● **What you need to do**: Retype the data verbatim from its beginning through the line containing "click(x=723, y=448)", inclusive.

(Data for locating words and elements)
......

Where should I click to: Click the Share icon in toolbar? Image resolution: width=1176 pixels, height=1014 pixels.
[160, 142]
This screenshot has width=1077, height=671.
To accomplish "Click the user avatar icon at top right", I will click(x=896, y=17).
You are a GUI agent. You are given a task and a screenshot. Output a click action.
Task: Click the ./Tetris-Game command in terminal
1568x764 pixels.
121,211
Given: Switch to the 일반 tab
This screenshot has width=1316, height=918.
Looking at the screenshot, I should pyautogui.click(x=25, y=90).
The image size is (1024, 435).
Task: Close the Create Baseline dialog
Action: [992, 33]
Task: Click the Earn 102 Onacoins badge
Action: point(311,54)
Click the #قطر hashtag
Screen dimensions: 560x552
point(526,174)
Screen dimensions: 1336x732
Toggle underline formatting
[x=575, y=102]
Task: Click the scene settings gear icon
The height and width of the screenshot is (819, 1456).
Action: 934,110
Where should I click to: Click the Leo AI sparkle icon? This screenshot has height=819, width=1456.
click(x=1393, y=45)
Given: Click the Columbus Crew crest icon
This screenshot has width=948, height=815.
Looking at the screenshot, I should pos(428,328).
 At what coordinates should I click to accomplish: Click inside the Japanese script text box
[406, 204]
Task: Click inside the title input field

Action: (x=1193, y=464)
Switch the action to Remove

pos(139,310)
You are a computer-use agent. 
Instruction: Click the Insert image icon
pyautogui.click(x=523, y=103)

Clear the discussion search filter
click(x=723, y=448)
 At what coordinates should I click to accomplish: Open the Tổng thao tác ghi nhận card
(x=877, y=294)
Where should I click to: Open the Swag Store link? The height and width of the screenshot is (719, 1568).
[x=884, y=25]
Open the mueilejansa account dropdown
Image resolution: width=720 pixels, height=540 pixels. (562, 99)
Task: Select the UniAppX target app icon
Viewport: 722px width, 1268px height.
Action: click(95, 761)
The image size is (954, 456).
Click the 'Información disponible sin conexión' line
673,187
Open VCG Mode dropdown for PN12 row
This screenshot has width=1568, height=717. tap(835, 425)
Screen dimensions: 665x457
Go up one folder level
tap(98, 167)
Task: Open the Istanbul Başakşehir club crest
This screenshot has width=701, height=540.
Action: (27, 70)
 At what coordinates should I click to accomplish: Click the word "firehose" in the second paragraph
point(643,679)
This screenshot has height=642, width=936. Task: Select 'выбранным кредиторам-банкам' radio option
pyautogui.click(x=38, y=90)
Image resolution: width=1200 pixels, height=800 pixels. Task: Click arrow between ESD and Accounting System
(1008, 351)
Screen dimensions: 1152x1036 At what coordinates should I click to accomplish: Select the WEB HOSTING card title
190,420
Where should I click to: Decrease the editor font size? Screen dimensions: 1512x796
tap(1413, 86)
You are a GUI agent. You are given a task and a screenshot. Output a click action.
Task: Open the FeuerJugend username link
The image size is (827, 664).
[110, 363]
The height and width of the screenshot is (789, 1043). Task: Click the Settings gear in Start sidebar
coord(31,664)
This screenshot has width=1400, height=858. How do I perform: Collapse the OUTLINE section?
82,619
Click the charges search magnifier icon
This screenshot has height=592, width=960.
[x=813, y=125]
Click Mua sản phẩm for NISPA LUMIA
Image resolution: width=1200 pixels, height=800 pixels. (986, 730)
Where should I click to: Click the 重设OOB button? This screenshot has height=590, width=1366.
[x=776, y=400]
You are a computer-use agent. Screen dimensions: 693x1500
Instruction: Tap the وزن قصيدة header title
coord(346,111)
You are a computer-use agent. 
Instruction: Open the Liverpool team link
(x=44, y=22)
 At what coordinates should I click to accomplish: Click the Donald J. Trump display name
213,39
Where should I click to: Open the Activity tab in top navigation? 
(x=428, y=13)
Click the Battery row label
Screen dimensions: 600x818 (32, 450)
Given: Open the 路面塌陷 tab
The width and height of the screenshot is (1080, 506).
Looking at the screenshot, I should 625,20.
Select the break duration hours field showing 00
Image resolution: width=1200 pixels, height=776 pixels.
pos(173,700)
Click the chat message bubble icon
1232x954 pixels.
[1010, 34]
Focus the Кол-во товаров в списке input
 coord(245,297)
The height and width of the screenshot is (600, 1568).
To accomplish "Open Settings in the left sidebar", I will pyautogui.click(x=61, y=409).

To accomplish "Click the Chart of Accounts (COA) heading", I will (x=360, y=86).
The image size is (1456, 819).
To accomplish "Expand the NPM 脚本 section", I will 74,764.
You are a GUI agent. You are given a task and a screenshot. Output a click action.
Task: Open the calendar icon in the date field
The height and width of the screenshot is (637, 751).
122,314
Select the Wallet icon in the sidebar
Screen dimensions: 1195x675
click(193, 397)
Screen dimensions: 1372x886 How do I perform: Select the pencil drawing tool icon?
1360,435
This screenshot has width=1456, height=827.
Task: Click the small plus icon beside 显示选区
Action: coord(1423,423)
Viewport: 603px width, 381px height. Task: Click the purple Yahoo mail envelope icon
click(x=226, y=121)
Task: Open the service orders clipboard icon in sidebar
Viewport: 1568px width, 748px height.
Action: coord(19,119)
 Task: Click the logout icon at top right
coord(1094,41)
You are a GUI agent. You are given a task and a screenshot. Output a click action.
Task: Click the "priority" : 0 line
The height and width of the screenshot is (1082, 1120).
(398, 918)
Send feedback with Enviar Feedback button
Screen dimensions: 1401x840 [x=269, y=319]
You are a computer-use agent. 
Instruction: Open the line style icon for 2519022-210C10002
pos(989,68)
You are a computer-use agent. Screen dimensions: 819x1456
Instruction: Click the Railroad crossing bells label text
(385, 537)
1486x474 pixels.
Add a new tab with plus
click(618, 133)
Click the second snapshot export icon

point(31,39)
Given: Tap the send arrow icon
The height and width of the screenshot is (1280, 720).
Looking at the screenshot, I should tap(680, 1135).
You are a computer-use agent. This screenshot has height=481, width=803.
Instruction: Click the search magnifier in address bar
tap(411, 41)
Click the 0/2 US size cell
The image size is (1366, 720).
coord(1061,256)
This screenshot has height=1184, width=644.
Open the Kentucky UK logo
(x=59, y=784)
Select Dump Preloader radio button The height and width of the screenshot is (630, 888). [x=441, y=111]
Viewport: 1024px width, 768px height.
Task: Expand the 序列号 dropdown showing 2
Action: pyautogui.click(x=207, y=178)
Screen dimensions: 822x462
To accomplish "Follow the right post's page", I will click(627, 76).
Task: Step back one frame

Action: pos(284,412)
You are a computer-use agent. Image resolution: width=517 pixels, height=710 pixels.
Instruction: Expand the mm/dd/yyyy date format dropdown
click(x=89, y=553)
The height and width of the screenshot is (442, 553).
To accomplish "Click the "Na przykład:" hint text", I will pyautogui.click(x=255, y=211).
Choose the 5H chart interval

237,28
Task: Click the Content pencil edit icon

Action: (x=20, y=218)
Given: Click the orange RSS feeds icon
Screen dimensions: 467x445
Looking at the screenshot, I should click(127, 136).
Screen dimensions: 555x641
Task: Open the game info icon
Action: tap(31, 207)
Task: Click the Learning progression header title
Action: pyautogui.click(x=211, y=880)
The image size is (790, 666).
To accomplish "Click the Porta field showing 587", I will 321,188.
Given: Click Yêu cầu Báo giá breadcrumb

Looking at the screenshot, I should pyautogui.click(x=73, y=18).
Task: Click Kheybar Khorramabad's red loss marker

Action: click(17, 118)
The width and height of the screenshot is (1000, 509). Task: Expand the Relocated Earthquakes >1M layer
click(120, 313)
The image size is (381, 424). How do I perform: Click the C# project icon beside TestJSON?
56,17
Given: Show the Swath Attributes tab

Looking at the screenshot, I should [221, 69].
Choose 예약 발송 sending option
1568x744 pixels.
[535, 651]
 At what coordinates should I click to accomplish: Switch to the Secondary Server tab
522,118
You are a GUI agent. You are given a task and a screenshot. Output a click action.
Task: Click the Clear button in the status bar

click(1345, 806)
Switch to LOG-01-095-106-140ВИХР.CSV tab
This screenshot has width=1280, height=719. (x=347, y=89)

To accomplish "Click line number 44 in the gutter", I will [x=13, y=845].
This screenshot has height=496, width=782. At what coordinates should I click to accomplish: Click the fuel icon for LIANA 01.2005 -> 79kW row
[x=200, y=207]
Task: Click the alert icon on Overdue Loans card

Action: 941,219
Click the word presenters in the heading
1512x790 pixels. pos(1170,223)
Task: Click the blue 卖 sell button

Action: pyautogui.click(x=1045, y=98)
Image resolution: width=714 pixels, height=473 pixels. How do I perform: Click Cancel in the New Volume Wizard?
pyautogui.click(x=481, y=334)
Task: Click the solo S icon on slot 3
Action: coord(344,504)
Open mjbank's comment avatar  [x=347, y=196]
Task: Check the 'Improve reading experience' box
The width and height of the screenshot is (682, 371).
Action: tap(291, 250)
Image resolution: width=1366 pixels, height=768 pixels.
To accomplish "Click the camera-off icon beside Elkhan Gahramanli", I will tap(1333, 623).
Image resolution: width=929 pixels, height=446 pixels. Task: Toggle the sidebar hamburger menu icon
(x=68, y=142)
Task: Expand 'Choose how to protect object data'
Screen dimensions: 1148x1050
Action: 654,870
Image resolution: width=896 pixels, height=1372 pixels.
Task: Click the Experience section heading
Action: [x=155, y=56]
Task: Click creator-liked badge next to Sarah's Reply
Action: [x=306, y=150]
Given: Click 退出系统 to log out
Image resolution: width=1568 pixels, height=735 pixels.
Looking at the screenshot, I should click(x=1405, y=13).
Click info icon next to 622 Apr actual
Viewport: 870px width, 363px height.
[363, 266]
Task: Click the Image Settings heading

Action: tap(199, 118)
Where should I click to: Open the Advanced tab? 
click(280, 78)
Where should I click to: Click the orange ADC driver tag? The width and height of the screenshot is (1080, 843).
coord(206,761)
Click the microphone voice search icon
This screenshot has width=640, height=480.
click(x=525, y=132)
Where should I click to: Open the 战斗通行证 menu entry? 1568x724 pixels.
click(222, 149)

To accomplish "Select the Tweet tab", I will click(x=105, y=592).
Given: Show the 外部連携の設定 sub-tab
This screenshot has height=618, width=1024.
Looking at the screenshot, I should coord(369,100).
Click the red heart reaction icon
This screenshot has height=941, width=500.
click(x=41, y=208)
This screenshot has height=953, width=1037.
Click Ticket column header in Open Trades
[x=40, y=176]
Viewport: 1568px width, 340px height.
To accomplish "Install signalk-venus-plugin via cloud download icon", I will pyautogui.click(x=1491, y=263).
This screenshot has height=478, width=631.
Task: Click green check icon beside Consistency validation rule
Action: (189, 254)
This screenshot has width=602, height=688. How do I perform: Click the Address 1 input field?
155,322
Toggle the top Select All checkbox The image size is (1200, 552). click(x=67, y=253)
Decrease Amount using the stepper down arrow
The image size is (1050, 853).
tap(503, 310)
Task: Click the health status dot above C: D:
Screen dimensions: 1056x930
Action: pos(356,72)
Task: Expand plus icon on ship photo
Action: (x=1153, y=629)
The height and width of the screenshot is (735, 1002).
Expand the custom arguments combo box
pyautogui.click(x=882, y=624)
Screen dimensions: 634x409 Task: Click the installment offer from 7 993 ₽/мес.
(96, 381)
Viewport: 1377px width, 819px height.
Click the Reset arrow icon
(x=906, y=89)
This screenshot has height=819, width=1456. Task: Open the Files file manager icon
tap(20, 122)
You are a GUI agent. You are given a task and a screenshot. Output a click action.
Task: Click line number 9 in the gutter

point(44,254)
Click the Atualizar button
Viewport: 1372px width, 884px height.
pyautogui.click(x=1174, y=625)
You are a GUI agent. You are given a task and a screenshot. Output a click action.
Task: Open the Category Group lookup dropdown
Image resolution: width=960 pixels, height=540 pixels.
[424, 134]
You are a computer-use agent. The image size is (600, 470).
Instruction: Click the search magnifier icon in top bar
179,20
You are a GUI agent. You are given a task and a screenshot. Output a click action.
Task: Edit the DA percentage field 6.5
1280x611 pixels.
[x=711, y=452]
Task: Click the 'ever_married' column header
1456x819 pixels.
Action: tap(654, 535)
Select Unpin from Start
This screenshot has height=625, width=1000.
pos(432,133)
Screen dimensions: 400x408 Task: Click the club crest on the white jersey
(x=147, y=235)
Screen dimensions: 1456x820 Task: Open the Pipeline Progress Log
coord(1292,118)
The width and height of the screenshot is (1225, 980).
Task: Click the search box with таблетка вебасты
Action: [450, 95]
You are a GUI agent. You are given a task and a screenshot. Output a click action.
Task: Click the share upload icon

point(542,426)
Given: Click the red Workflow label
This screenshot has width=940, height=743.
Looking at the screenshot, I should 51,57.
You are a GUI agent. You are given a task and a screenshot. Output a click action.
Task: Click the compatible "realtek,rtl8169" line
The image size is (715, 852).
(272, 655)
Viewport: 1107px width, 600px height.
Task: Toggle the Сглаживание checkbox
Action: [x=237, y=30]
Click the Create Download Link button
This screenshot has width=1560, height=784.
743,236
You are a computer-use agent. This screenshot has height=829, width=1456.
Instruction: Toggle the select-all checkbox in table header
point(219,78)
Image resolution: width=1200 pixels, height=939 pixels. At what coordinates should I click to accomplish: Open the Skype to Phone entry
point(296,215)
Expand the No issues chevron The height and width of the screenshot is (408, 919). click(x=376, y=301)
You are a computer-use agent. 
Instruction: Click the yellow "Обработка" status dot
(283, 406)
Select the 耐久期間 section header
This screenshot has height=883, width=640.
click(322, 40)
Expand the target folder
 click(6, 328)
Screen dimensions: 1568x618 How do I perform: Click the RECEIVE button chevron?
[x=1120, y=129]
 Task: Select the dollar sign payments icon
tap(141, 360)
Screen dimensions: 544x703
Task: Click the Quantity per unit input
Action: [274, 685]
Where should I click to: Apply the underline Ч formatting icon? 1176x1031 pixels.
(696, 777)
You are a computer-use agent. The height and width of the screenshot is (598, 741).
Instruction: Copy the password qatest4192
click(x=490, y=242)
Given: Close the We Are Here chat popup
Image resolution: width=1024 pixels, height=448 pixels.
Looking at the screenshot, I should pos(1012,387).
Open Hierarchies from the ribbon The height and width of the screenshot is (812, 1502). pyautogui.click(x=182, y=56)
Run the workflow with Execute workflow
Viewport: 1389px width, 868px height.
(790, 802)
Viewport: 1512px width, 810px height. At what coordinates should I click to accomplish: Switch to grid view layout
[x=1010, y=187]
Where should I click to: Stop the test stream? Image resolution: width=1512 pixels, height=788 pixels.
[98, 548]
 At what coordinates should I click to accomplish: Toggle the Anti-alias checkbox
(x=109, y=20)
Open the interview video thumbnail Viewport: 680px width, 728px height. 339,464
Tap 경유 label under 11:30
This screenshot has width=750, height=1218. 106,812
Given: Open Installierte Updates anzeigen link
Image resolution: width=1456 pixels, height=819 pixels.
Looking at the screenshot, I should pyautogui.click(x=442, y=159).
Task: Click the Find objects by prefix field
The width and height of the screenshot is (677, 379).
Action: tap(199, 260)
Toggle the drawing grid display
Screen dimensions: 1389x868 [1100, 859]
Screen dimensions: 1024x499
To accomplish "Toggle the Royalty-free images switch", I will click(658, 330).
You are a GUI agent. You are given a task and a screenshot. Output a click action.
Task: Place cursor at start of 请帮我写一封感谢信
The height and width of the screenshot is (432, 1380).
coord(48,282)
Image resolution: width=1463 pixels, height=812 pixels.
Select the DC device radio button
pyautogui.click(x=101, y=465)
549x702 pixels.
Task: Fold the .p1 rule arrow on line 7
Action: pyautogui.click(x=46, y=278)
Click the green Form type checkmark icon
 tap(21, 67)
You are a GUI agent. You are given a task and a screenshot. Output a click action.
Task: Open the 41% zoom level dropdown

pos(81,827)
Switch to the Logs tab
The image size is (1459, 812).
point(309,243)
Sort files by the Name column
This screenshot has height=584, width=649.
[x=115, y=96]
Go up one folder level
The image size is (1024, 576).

......

● **Response below**:
Where should I click to: Click the Share icon in toolbar? Image resolution: width=1176 pixels, height=1014 pixels.
[160, 142]
This screenshot has width=1077, height=671.
To accomplish "Click the user avatar icon at top right", I will click(x=896, y=17).
You are a GUI agent. You are given a task and a screenshot. Output a click action.
Task: Click the ./Tetris-Game command in terminal
1568x764 pixels.
121,211
Given: Switch to the 일반 tab
This screenshot has width=1316, height=918.
Looking at the screenshot, I should pyautogui.click(x=25, y=90).
The image size is (1024, 435).
Task: Close the Create Baseline dialog
Action: [992, 33]
Task: Click the Earn 102 Onacoins badge
Action: point(311,54)
Click the #قطر hashtag
Screen dimensions: 560x552
point(526,174)
Screen dimensions: 1336x732
Toggle underline formatting
[x=575, y=102]
Task: Click the scene settings gear icon
The height and width of the screenshot is (819, 1456).
Action: 934,110
Where should I click to: Click the Leo AI sparkle icon? This screenshot has height=819, width=1456.
click(x=1393, y=45)
Given: Click the Columbus Crew crest icon
This screenshot has width=948, height=815.
Looking at the screenshot, I should pos(428,328).
 At what coordinates should I click to accomplish: Click inside the Japanese script text box
[406, 204]
Task: Click inside the title input field

Action: (x=1193, y=464)
Switch the action to Remove

pos(139,310)
You are a computer-use agent. 
Instruction: Click the Insert image icon
pyautogui.click(x=523, y=103)

Clear the discussion search filter
click(x=723, y=448)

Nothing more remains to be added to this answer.